» WHAT IS REQUIRED
Leave the pictures out and print, word for word, the lines below from the one with "The height and" through the final line.

· · ·

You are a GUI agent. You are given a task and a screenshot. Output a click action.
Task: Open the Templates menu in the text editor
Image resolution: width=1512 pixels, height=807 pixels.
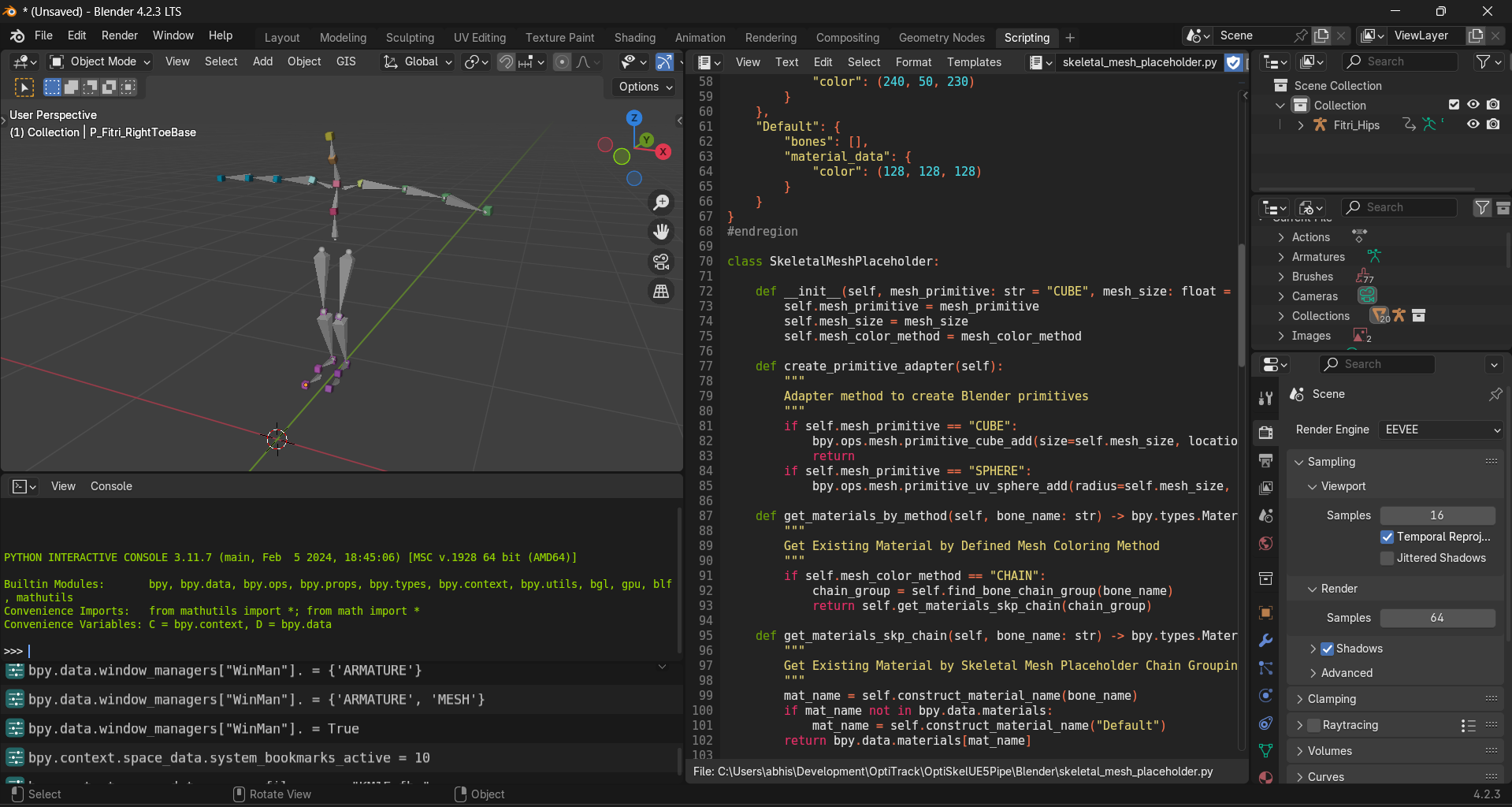tap(974, 61)
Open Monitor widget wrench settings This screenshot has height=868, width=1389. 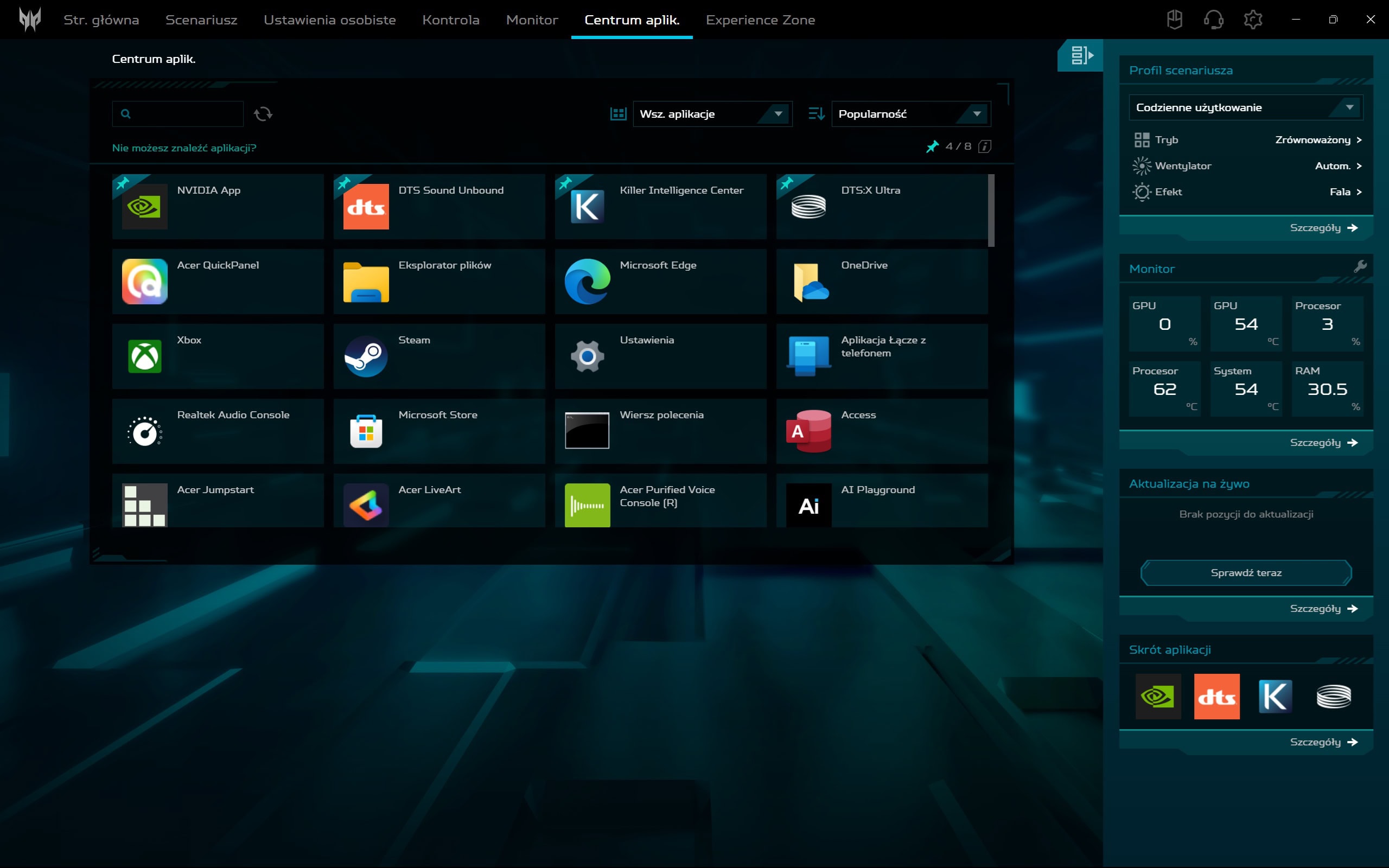(1360, 266)
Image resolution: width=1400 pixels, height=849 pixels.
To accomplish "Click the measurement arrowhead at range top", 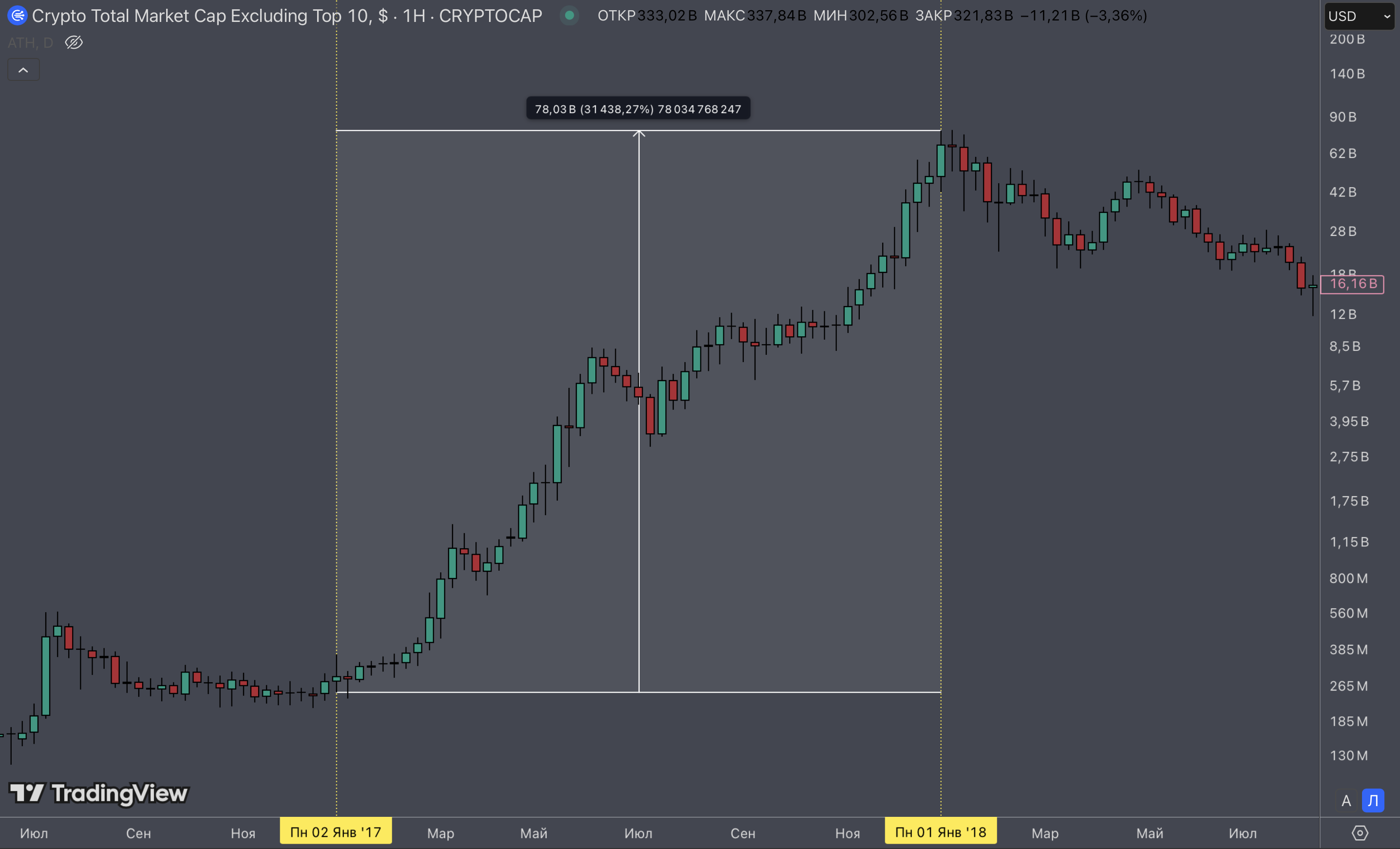I will coord(639,133).
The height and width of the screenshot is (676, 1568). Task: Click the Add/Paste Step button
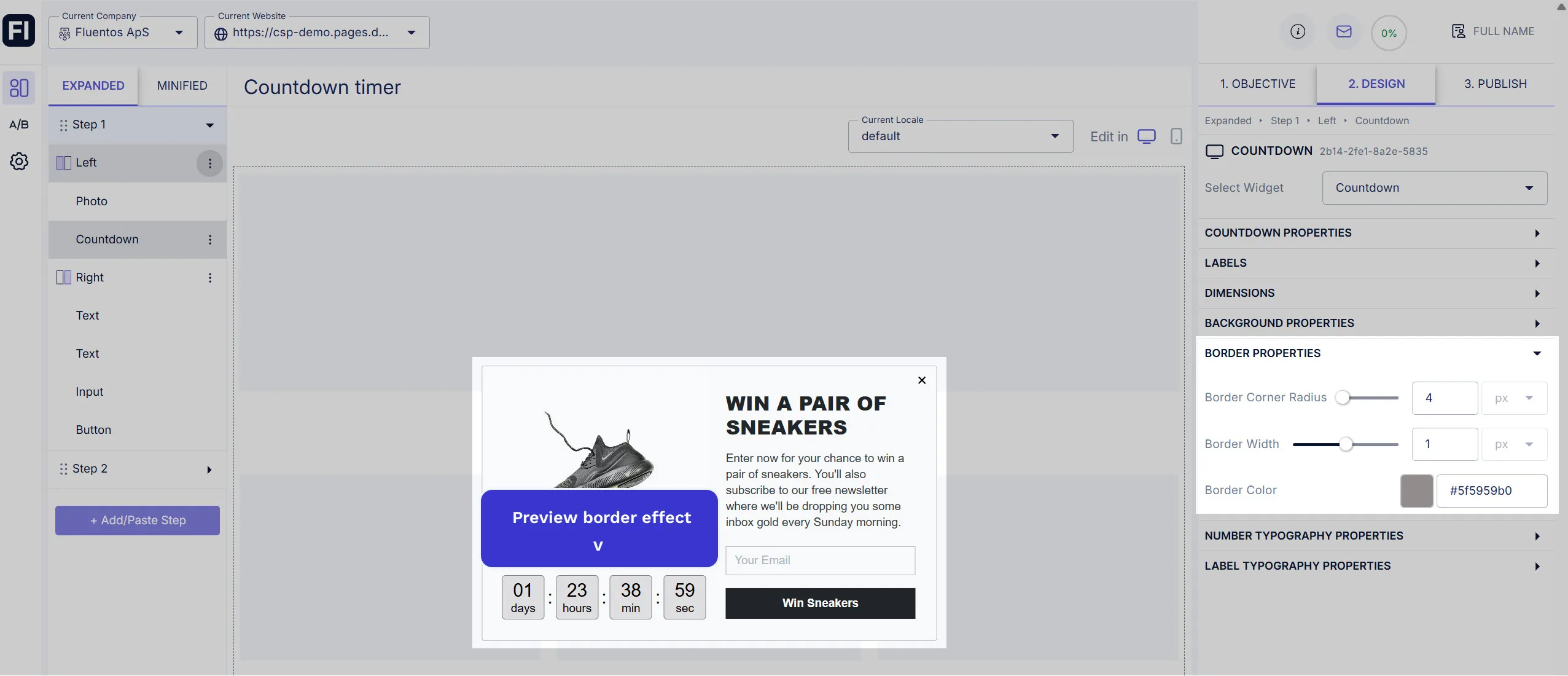(138, 521)
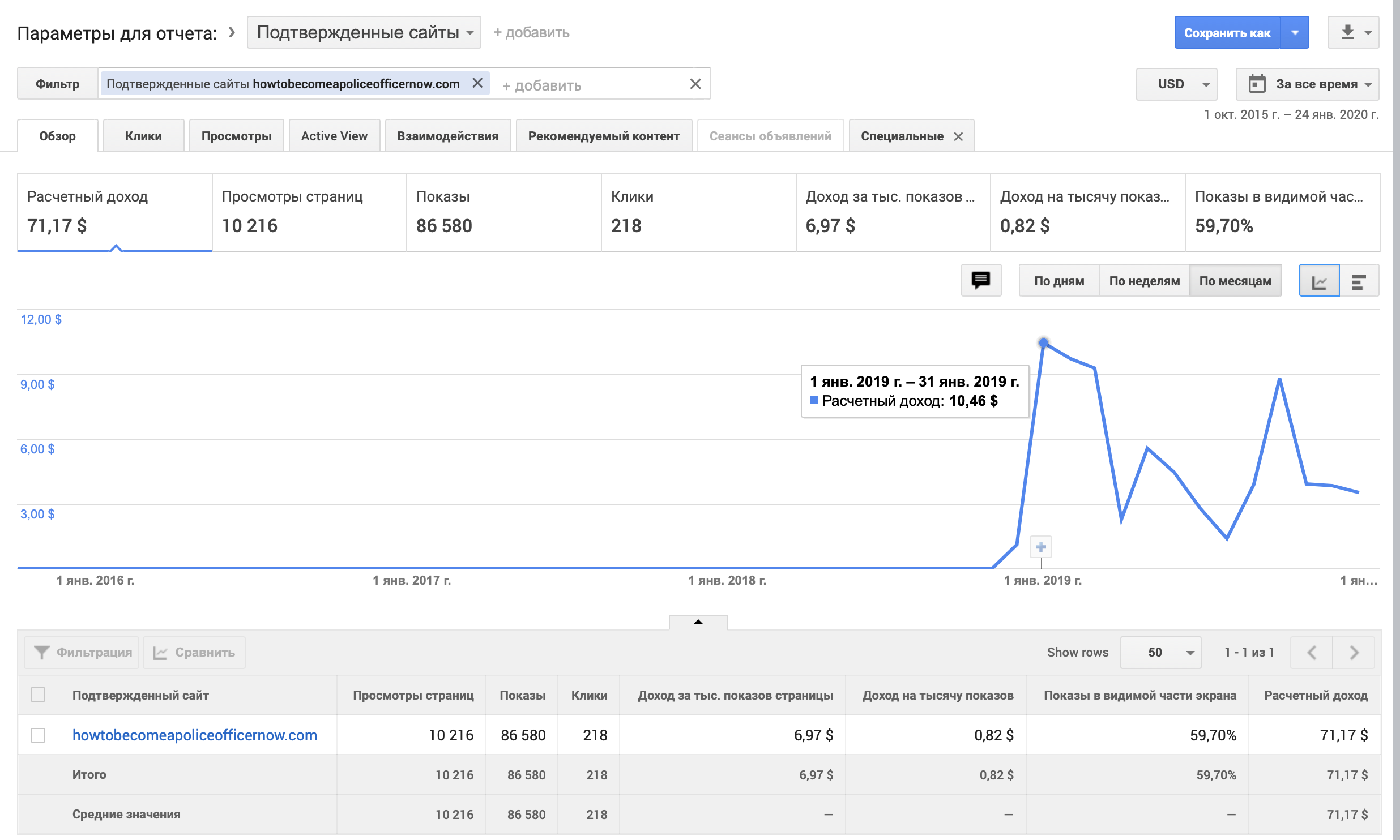
Task: Tick the howtobecomeapoliceofficernow.com row checkbox
Action: click(38, 735)
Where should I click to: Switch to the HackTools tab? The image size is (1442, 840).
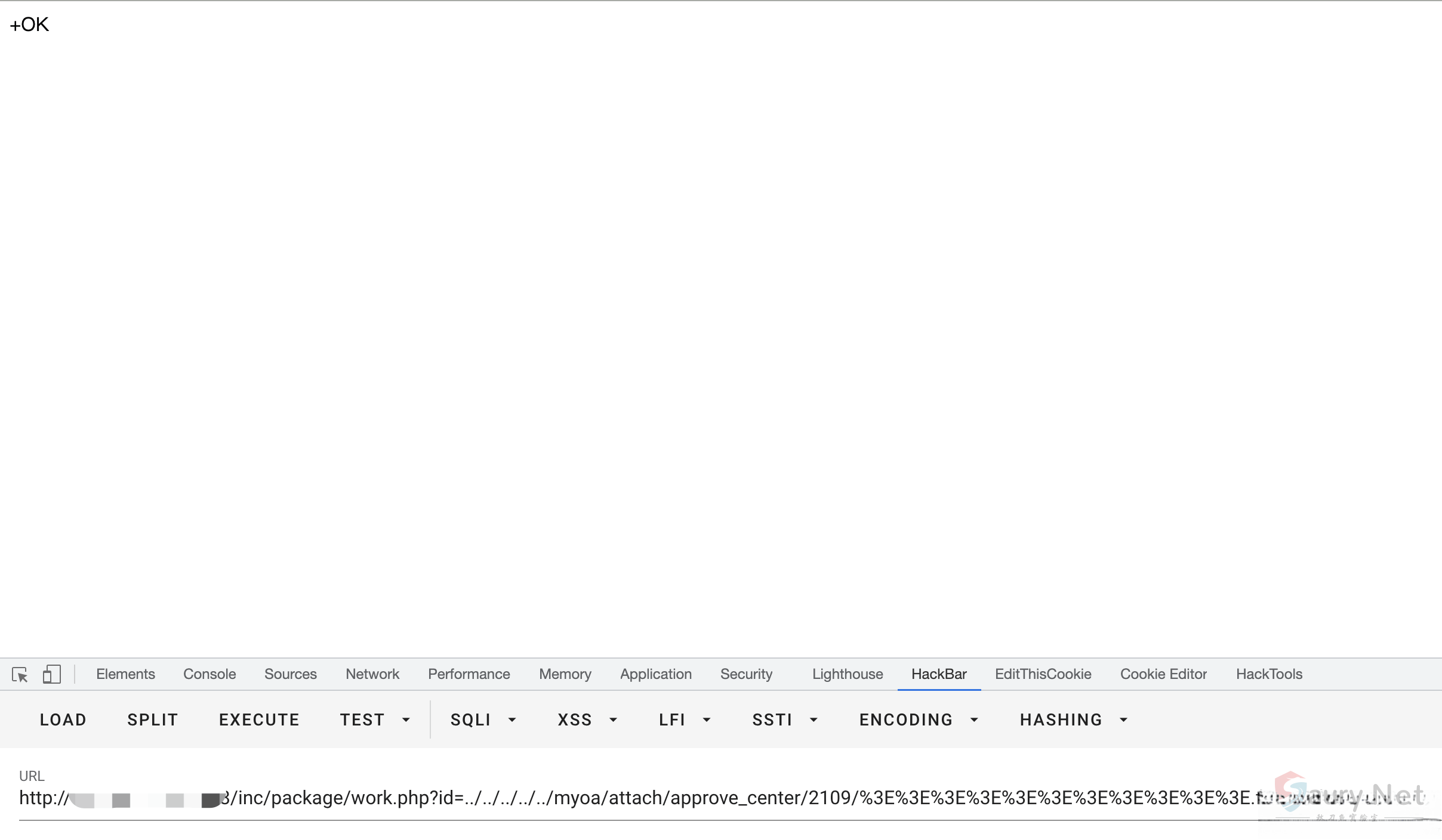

· · ·

» SOLUTION
The height and width of the screenshot is (676, 1568). Task: Click the Add/Paste Step button
(138, 521)
Task: Tick the howtobecomeapoliceofficernow.com row checkbox
Action: click(38, 735)
Where should I click to: Switch to the HackTools tab? The image size is (1442, 840).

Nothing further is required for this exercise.